A research team led by Yigit Yilmaz and Elena Petrova has introduced UniMark, a novel watermarking framework designed specifically for autoregressive (AR) image generators like LlamaGen and VAR. The system addresses three critical limitations of existing methods: the inability to embed multi-bit messages, reliance on static codebooks vulnerable to security attacks, and lack of generalization across different AR architectures. UniMark's core innovation is its training-free approach, which allows it to be applied to existing models without retraining.
UniMark operates through three key components. First, Adaptive Semantic Grouping (ASG) dynamically partitions the model's codebook based on semantic similarity and a secret key, ensuring both image fidelity and security against exposure. Second, Block-wise Multi-bit Encoding (BME) divides the token sequence into blocks, encoding different bits across them with error-correcting codes for reliable extraction. Third, a Unified Token-Replacement Interface (UTRI) abstracts the embedding process to support both next-token and next-scale prediction paradigms.

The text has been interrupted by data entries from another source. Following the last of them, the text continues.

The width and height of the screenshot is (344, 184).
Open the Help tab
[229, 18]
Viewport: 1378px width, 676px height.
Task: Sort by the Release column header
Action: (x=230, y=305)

Extensive testing demonstrates that UniMark achieves state-of-the-art performance in image quality (measured by FID), watermark detection accuracy, and multi-bit message extraction. Crucially, it maintains robustness against common attacks including cropping, JPEG compression, Gaussian noise, blur, color jitter, and random erasing. This combination of high capacity, security, and cross-model compatibility represents a significant advancement in practical AI content provenance.
- Embeds multi-bit messages (not just binary verification) directly into AI-generated images during the autoregressive generation process.
- Uses Adaptive Semantic Grouping with a secret key for dynamic, secure codebook partitioning that resists attacks if exposed.
- Provides a Unified Token-Replacement Interface supporting diverse AR paradigms like LlamaGen (next-token) and VAR (next-scale).
Why It Matters
Provides a practical, secure method for tracing AI-generated content and protecting intellectual property at scale.